START Listed records
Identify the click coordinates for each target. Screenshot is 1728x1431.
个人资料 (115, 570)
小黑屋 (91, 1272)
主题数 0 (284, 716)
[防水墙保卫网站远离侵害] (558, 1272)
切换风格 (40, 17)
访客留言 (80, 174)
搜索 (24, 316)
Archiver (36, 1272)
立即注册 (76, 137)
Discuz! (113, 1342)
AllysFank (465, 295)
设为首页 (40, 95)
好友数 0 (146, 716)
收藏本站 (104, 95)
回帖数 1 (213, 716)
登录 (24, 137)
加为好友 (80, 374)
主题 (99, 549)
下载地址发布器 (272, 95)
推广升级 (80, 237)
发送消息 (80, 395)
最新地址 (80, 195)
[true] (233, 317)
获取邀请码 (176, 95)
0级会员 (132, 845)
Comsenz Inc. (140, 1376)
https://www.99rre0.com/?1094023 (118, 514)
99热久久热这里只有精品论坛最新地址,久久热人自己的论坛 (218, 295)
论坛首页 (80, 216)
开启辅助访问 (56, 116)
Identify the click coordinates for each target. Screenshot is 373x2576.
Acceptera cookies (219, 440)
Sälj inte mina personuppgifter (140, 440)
END Listed records
START Listed records
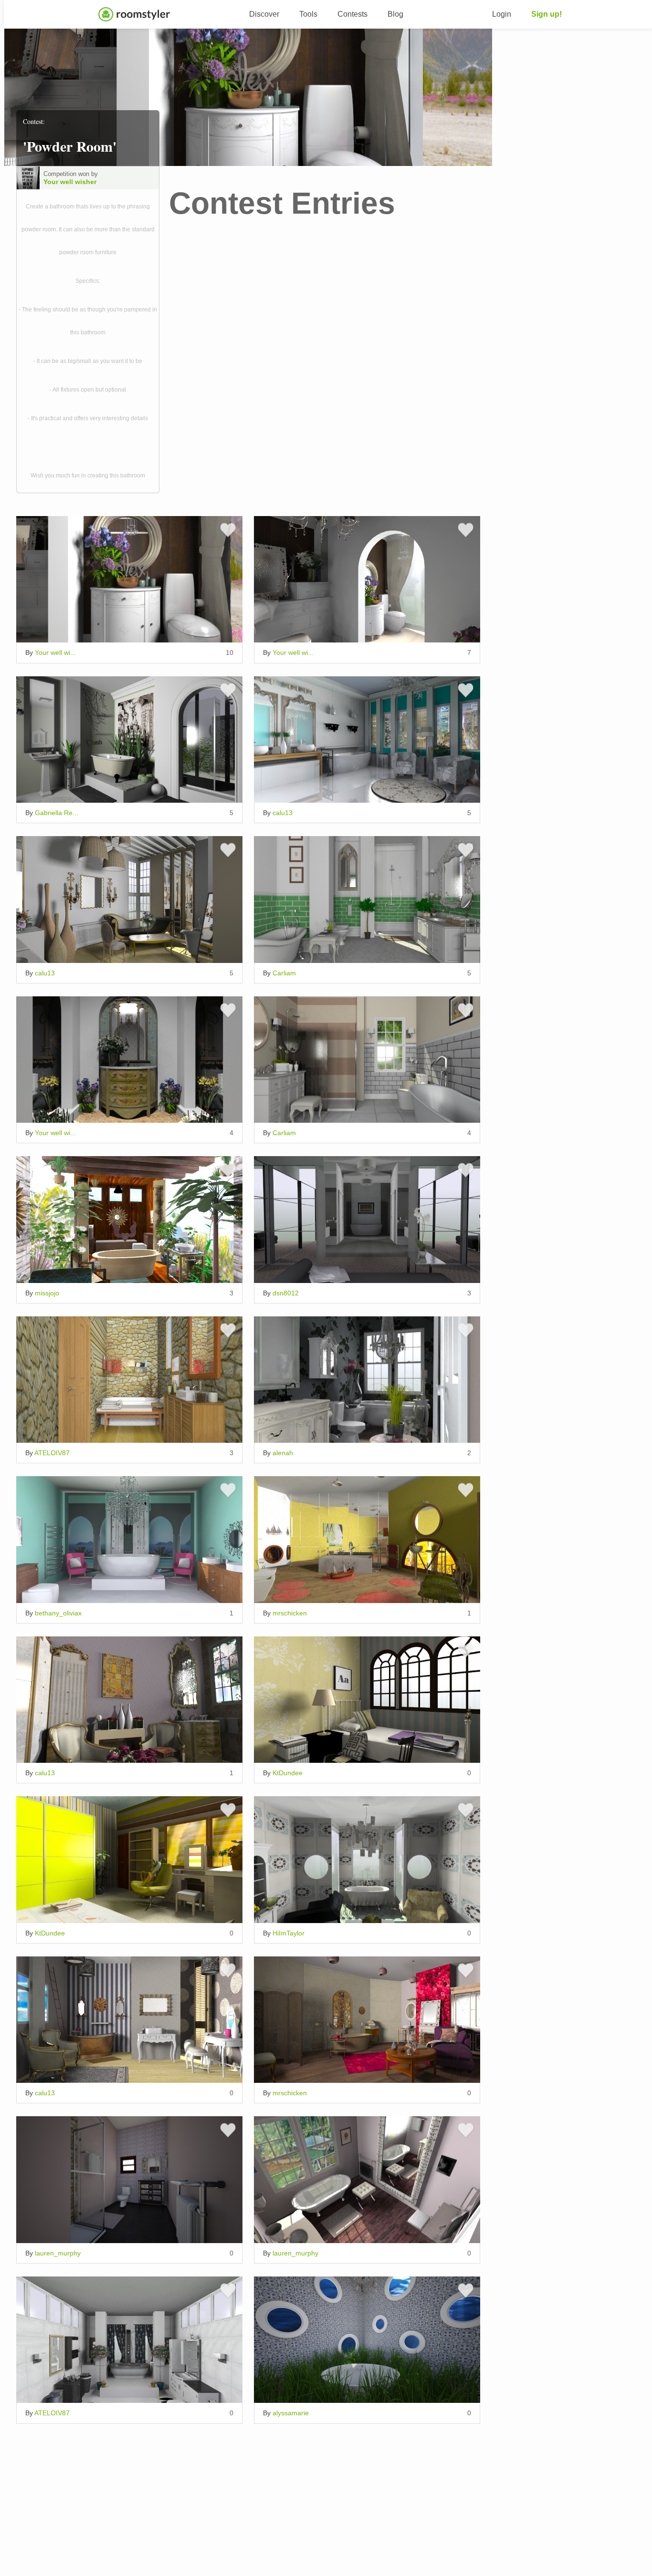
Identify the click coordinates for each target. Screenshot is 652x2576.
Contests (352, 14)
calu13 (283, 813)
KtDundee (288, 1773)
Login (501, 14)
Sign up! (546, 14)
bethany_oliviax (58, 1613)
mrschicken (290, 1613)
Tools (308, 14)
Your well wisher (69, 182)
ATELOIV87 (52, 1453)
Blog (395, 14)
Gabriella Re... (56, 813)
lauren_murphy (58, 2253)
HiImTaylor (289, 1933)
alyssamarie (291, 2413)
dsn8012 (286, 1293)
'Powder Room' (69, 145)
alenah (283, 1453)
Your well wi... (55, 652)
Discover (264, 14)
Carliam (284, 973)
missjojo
END Listed records
Problem to work on: Copy out, from the records above, every line that holds the string "click".

Exercise result:
Identify the click coordinates for each target. Screenshot is 1728x1431.
Identify the click coordinates for each target. Screenshot is 373x2576.
Identify the click coordinates for each target. Screenshot is 652x2576.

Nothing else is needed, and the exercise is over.